● Supplied data:
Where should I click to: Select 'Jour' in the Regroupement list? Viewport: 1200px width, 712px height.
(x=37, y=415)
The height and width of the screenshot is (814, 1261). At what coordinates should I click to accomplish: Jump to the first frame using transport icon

==

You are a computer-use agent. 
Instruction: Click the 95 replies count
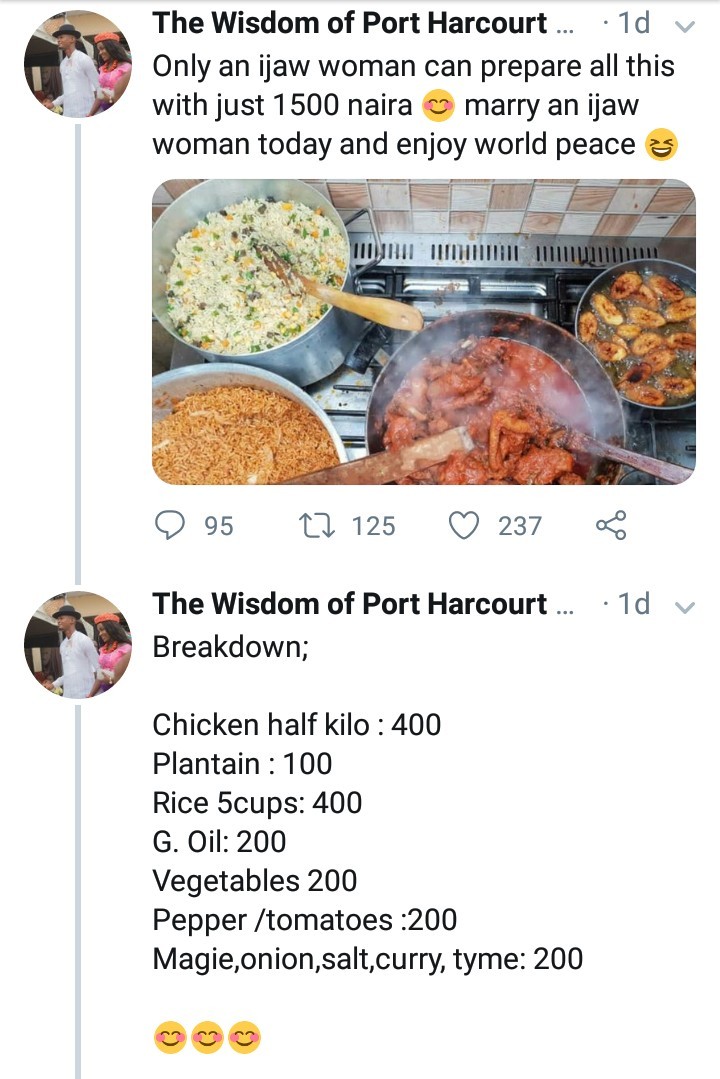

--

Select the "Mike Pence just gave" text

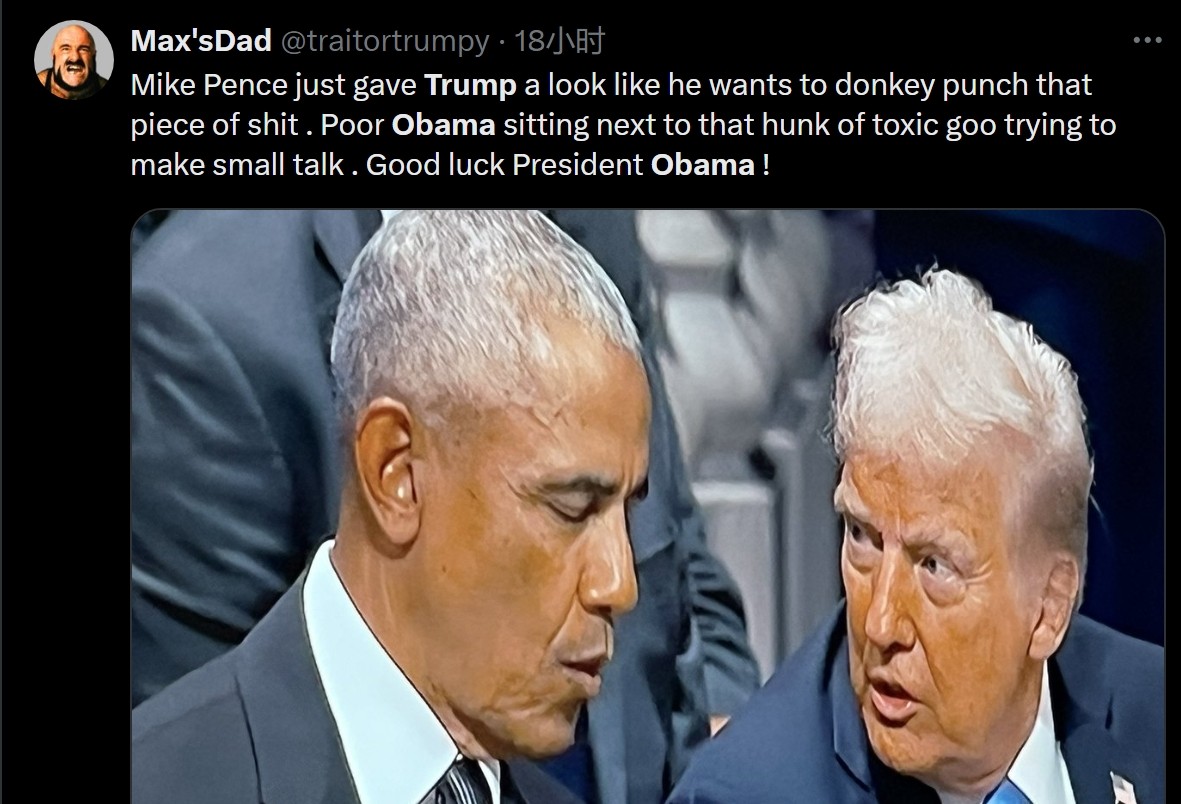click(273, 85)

● Activity:
Go through the material above and output exactly the lines from the one containing "Where should I" through the one containing "The height and".

● Solution below:
Where should I click to: Select 'Jour' in the Regroupement list? Viewport: 1200px width, 712px height.
(x=37, y=415)
The height and width of the screenshot is (814, 1261). At what coordinates should I click to accomplish: Jump to the first frame using transport icon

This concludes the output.